= Text shown =
------
Topics: Corporate Governance,Risk Management,Strategy
Topics: Corporate Governance,Risk Management,Strategy
June 18, 2019
June 18, 2019
Can a commitment to innovation survive in a company struggling with corporate culture?
This was the question tackled at Grant Thornton’s recent roundtable discussion, led by its Midwest Region Audit Practice Leader and board member Janet Malzone and BPI Group US’s president and CEO Susan Gallagher, that shed light on the current shifts happening in corporate governance and how to oversee these changes without stifling creativity.
While much of the discussion focused on the risks associated with innovation, the event also drew attention to the idea that directors should expand their focus beyond keeping risk at bay if they wish for their companies to continuously grow. Many directors who attended the event were certainly concerned about what they could do to encourage innovation to bloom from the boardroom—and plenty of insights on how best to foster opportunities for ingenuity were shared.
Christopher Y. Clark, publisher and director of partner relations at NACD, was quick to note that “somehow, [culture] always kind of sneaks back into these major topics.” A few other directors explained this succinctly.
“If you don’t get the culture right,” one director said, “you’re not going to get the talent.”
“And if you don’t get the talent—” another director started. “Then you don’t exist,” the third finished.
While these directors’ sentiment points directly to one of the risks mentioned in the previous roundtable blog—obsolescence—it also unleashes an opposite idea: that a certain corporate culture allows innovation to grow. A workplace culture that fosters and welcomes new ideas from all levels of the organization will, by definition, uncover more possible ways to innovate.
Joyce Cacho, president of Adinura Advisory Services, gave insight into how a workplace culture of innovation might be influenced by and be used to attract newer generations of employees—digital natives—and thus encourage the development and scaling of original ideas.
Underpinning the hyper-connectivity of future employee talent is the pipeline’s shift to demanding that their social and environmental priorities be part of their lives wherever they spend their time, whether as an employee, as a volunteer, or socially. This is a notable break from employees of past eras. Today’s low unemployment rate in the US brings a marked increase in younger employees choosing work opportunities in for-profit enterprises, where innovating delivers income rewards and addresses their environmental and social concerns.
Such engaged employees have the ability to spur innovation—surrounding sustainability, diversity, technology, and more—at the highest levels of an organization by wanting to intersect their private and work-related goals. When employees are given the chance to voice their opinions to executives, who then grow and report on the success of those ideas, directors have the opportunity to encourage a thriving culture of innovation. Such employees are also drawn in the first place to businesses that welcome change and want to listen.
Scott Clements, president and CEO of Onespan, expressed his hope to “demystify innovation” by boiling it down to this uncomplicated fact: “There’s a job to be done, and you’ve identified a new or different way to do that job better.” Clements also hopes to see more directors mentoring management executives in the future to both broaden the perspectives of management and deepen directors’ understanding of the business. It is the board’s job to communicate clearly and collaborate with the C-suite in order to cultivate deeper comprehension and innovation.
------
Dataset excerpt

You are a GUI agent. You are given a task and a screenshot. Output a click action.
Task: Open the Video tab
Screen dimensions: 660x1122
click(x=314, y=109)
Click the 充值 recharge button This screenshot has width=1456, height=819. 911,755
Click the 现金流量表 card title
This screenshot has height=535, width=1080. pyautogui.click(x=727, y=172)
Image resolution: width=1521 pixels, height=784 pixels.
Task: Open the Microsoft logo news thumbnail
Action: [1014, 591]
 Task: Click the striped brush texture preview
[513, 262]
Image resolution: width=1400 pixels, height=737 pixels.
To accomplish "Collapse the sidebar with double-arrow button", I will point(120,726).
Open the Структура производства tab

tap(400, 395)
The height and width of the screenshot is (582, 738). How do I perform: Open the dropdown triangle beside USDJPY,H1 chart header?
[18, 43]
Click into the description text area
------
= Exercises =
1: Which people does the roundtable article name by full name?
2: Copy everything in the roundtable article from "This was the" down to "without stifling creativity.".
3: Carry on the roundtable article, picking up after its last sentence.

= Answers to the tasks =
1: Janet Malzone, Susan Gallagher, Christopher Y. Clark, Joyce Cacho, Scott Clements

2:
This was the question tackled at Grant Thornton’s recent roundtable discussion, led by its Midwest Region Audit Practice Leader and board member Janet Malzone and BPI Group US’s president and CEO Susan Gallagher, that shed light on the current shifts happening in corporate governance and how to oversee these changes without stifling creativity.

3:
Along a similar vein, Frank Grossman, president of Chilton Capital Advisors, reported that one of the boards on which he serves encourages its senior executives to serve on other boards, in order for them to gain insights into how other companies approach corporate governance. Developing best practices is not a static process; it requires continuous investment by the management team and a willingness to be open to new ideas and approaches.
Another great method for setting a tone of innovation from the top? According to Gallagher, directors should advocate for management to expand their own skill and knowledge sets while also prompting them to act by questioning them to think in new ways. Today, if they are doing things the way they have always done them, they are most likely falling behind.
While collaborating with management to oversee an innovative culture, directors and executives also need to agree on how best to weigh the merits of and pursue innovative opportunities so that the company can move forward. Effective challenge—that is, analyzing risks objectively through independent board members and other experts to find weaknesses, constraints, and presumptions, and to eventually improve upon risk management strategies—is part of this process of collaboration.
“[U]ltimately the board has to be aligned with the management team about the level of risk being taken. How much of the firm’s resources and assets are being deployed around a particular strategy?” Clements questioned. “A fundamental disconnect between the board and management about the level of risk can really damage the board’s trust in management.”
Cacho considered that “maybe innovation is about examining increasing budgets for research and development, or for mergers and acquisitions, or for both.”
Clements tied this to “open innovation,” in which a business sources innovative ideas and knowledge from outside of the company. Clements noted that some types of companies—such as venture-backed firms—are better equipped and, in fact, financially structured to assume these types of risks and see innovation bloom. With such open innovation, a corporation has the ability to partner with or invest in a portfolio of such relevant, financially-capable businesses in order to incubate innovation and shield the company from the biggest risks.
For innovation to occur within the company, leadership must protect and fund such risk taking. “Innovation by definition is disruptive to the firm’s norms, so you very, very often will have to take that idea or that concept and really pull it out from the rest of the company and set it off as a separate activity with a high level of management sponsorship so that it doesn’t get killed or starved by the broader organization,” Clements said.
Organizations are “always making a choice between, ‘Do I protect against a risk or do I drive and invest in an opportunity?’,” Gallagher noted. “Those challenges blend today.” In the current corporate governance climate of failing fast for innovation, risk and opportunity indeed encourage one another to make way for the future.